[Supplied entries Boundary: Start]

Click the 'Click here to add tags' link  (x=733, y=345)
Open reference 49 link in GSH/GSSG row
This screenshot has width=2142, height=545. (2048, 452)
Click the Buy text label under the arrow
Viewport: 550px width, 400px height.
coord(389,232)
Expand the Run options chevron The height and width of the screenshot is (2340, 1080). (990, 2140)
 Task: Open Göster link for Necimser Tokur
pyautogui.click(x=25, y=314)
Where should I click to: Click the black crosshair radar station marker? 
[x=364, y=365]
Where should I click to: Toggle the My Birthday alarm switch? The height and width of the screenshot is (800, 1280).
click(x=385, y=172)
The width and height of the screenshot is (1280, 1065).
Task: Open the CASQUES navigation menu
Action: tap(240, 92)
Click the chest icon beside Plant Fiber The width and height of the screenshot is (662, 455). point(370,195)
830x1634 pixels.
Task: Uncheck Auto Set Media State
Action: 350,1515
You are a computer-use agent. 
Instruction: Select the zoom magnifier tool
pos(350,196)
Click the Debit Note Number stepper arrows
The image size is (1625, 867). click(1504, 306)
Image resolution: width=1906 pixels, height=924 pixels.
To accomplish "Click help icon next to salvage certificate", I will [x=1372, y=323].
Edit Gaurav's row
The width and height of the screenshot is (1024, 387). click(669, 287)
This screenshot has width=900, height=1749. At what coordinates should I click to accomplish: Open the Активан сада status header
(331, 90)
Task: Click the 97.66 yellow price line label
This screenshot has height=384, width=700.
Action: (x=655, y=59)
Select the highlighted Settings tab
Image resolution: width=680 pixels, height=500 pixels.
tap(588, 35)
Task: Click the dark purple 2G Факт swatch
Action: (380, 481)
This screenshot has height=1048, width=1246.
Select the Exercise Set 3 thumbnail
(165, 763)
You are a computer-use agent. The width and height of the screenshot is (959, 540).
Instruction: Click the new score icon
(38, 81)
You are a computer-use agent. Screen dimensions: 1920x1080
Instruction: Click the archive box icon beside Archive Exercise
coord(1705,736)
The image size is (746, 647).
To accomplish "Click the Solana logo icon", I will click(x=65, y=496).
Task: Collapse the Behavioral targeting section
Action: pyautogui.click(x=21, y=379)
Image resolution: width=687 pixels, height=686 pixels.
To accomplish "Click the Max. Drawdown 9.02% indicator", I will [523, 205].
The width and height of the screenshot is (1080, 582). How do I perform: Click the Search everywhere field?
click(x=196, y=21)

[Supplied entries Boundary: End]

▸ **Task item**
What lines above contain the word "computer"? Please copy each one.

▸ **Exercise response**
You are a computer-use agent. 
You are a computer-use agent. The width and height of the screenshot is (959, 540).
You are a computer-use agent. Screen dimensions: 1920x1080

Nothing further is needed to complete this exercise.